Mardiono menekankan pentingnya gerakan pengurangan food loss dan food waste mengingat jika ditinjau secara global sebanyak 1,3 miliar ton makanan terbuang setiap tahunnya.“Bahkan akibat sampah makanan Bappenas memperkirakan negara setidaknya mengalami kerugian ekonomi mencapai Rp 213 triliun sampai Rp 551 triliun per tahun atau setara dengan 4-5 persen PDB Indonesia,” katanya,
Di sisi lain sampah makanan juga menyumbang 8-10 persen emisi gas rumah kaca yang menyebabkan pemanasan global. Berdasarkan data UNEP, Indonesia menempati peringkat ke-4 sebagai megara dengan produksi sampah makanan terbesar di dunia setelah China, India, dan Nigeria, dengan total sampah makanan mencapai 21 juta ton tiap tahunnya.
Kementerian Lingkungan Hidup dan Kehutanan mencatat persentase sampah makanan sebagai salah satu indikator tujuan pembangunan berkelanjutan ke-12 di Indonesia, pada 2022 meningkat menjadi 41,55 persen dari 39,23 persen pada tahun sebelumnya dengam volume timbulan sampah mencapai 19,45 juta ton (pada 2022).

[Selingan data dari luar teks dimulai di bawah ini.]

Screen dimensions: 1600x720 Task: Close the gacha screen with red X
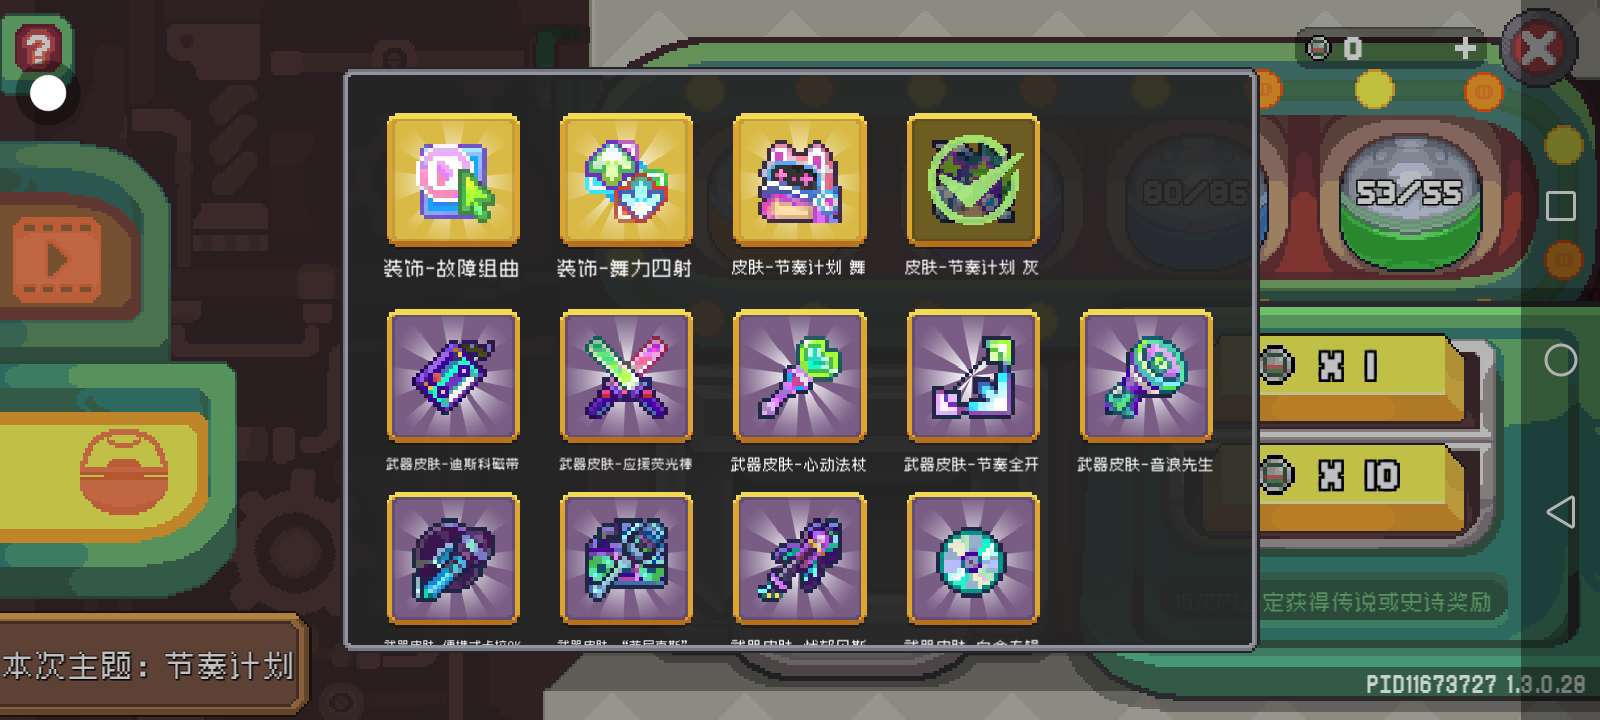point(1539,48)
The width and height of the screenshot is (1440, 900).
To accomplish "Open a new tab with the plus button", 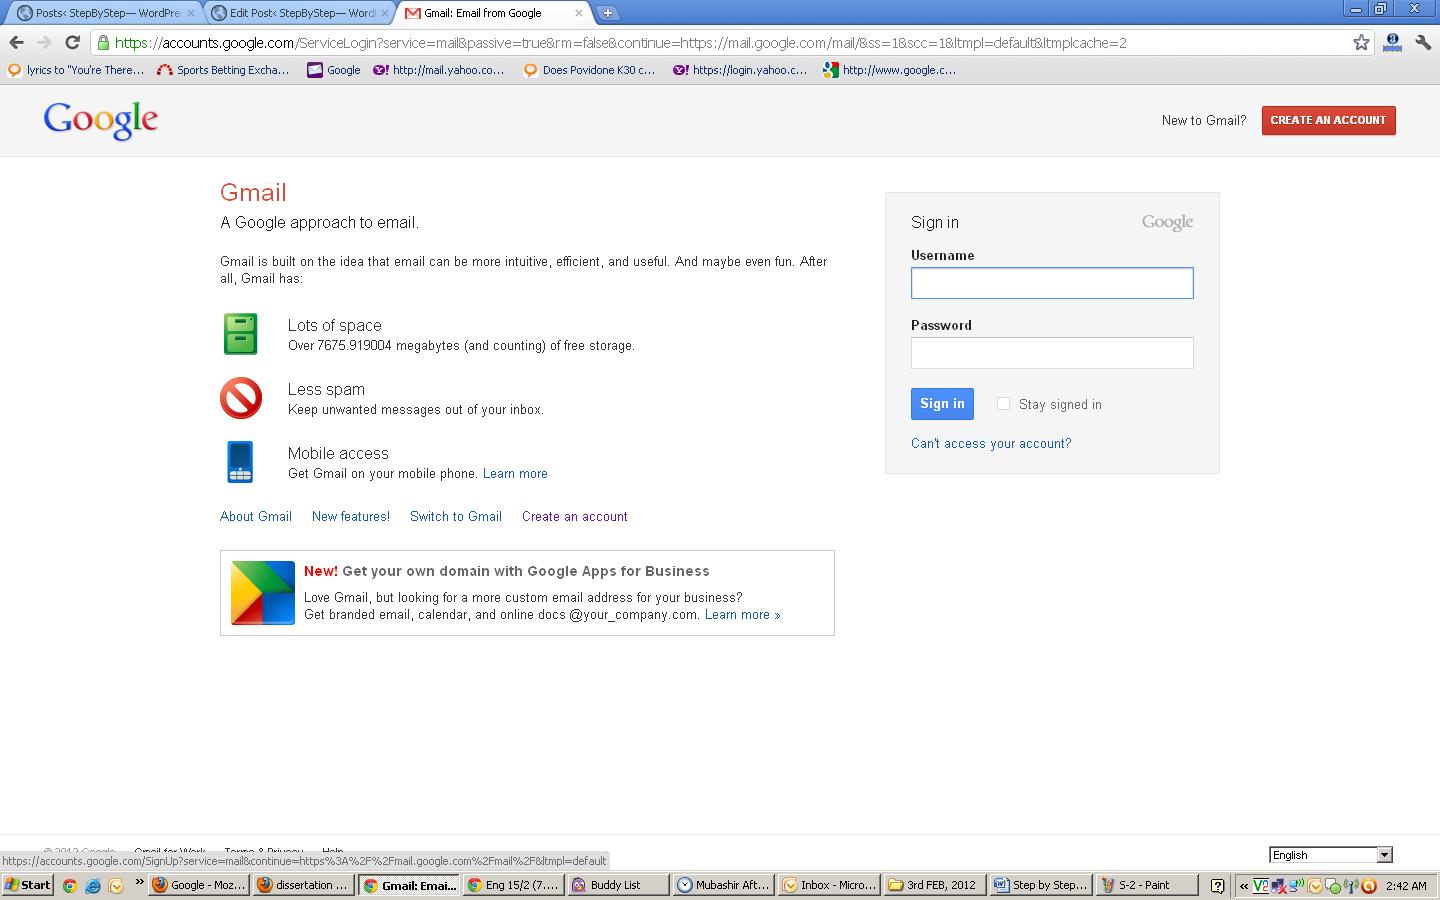I will point(607,13).
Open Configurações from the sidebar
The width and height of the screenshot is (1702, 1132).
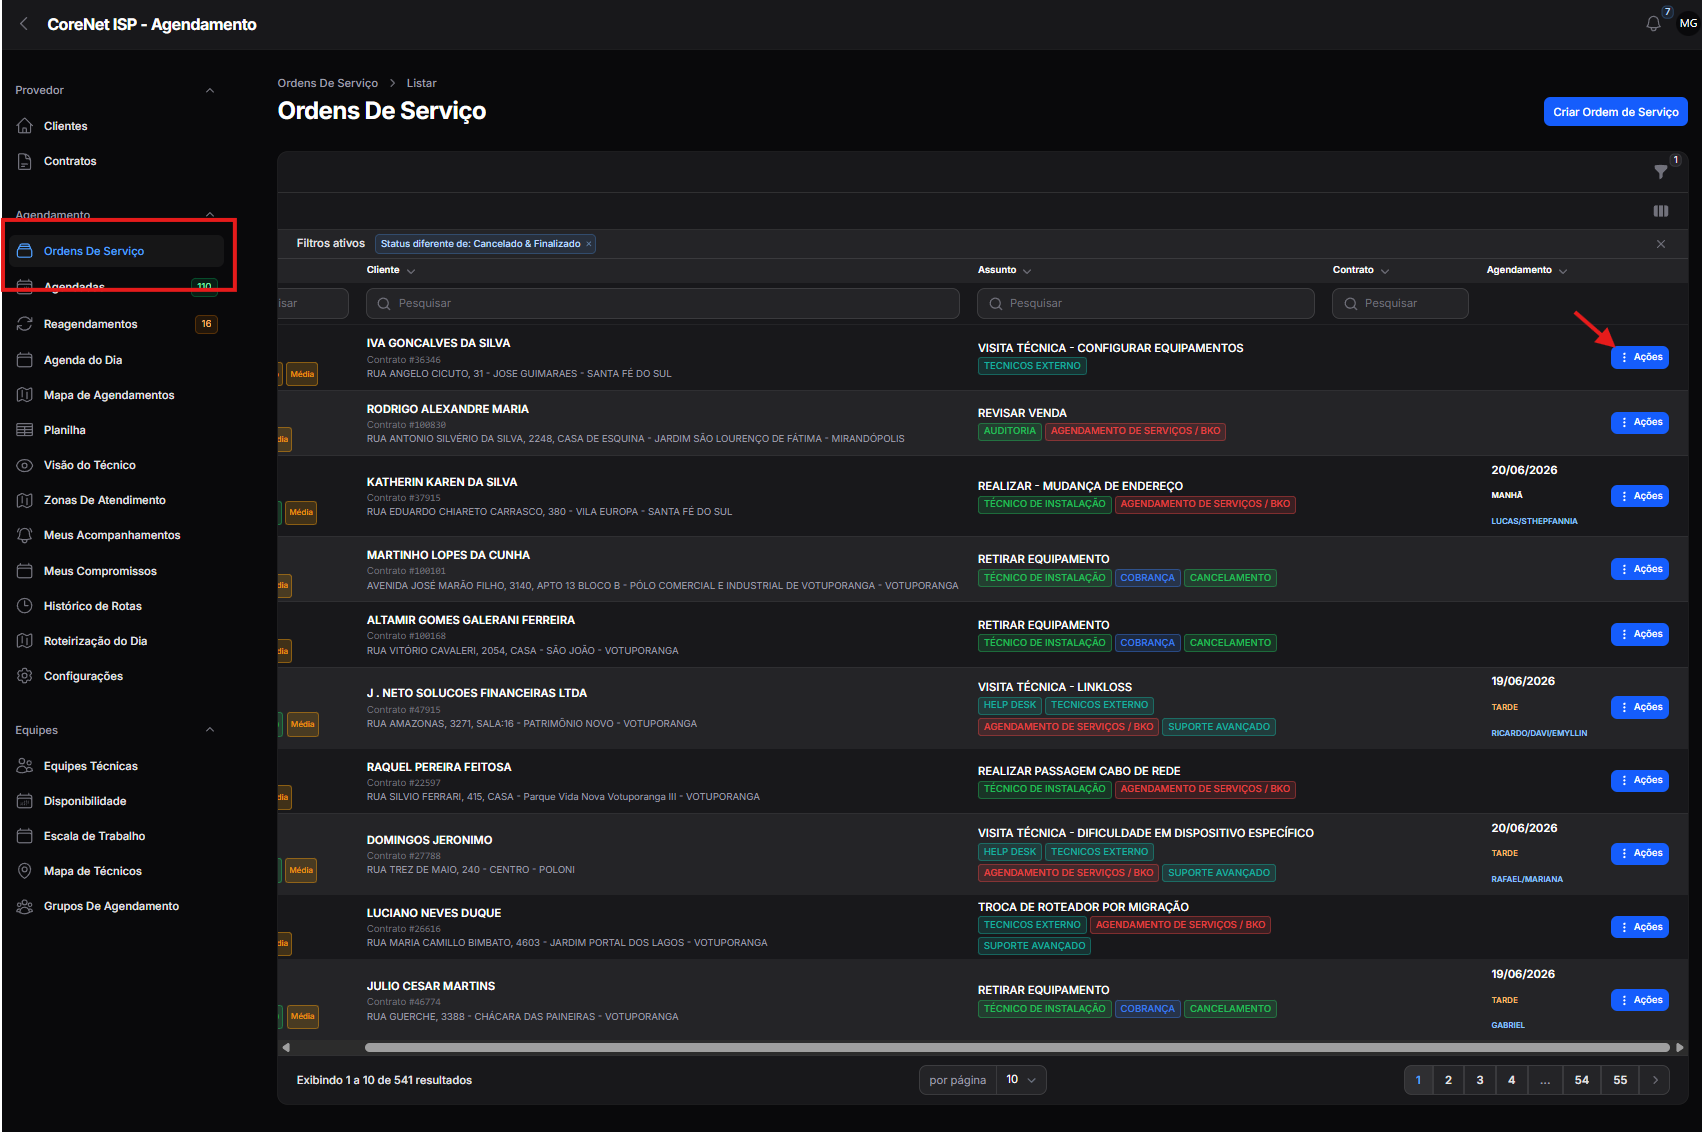(83, 676)
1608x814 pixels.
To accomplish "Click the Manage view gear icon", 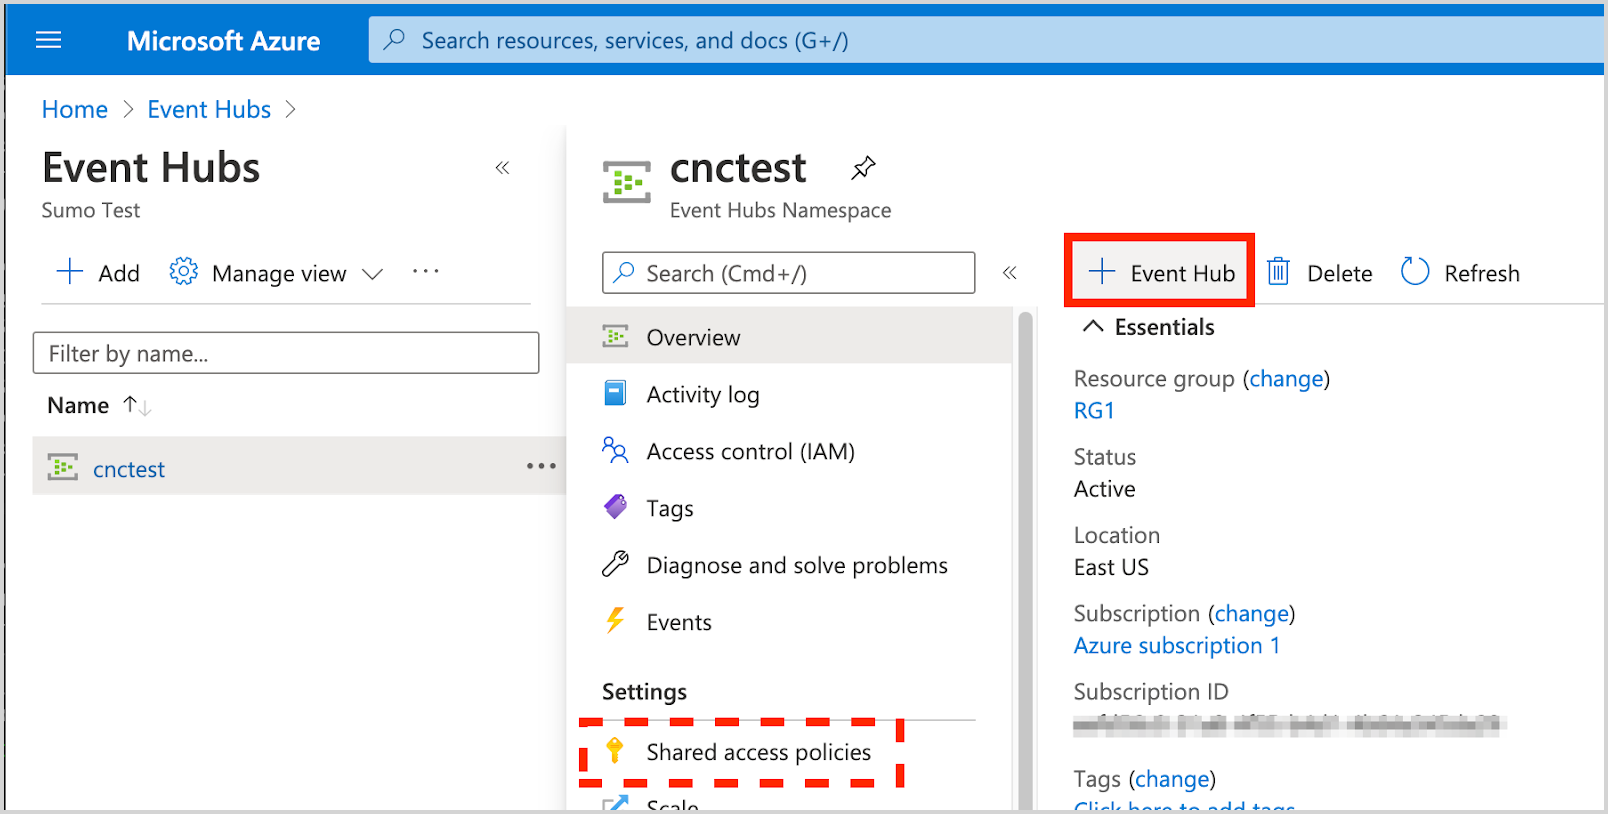I will click(183, 272).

“Di sisi lain negara kita masih memberikan subsidi BBM kepada masyarakat yang membutuhkan. Hal ini tentunya tidak selaras dengan sila kelima Pancasila yaitu Keadilan Sosial Bagi Seluruh Rakyat Indonesia,” katanya.
Fakta-fakta itu kata Mardiono, harus menjadi perhatian banyak pihak untuk meningkatkan komitmen dalam mengurangi hingga setengahnya limbah pangan per kapita global, di tingkat ritel dan konsumen, serta mengurangi kehilangan makanan sepanjang rantai produksi dan pasokan termasuk kehilangan saat pascapanen pada 2030.
Oleh karena itu, Mardiono menginisiasi pertemun dengan para praktisi pangan termasuk perwakilan dari Indonesia Chef Association (ICA), Perhimpunan Hotel dan Restoran Indonesia (PHRI), Food Bank of Indonesia (FOI), islamic Chef en Kulinery Indonesia (ICCI), Asosiasi Chef Halal Indonesia, serta para penggiat pangan lokal.
“Kiprah mereka sangat kita nantikan untuk melakukan inovasi pengolahan pangan lokal sehingga tak perlu lagi ada pangan yang hilang atau terbuang karena diolah dengan efisien dan disukai masyarakat,” katanya.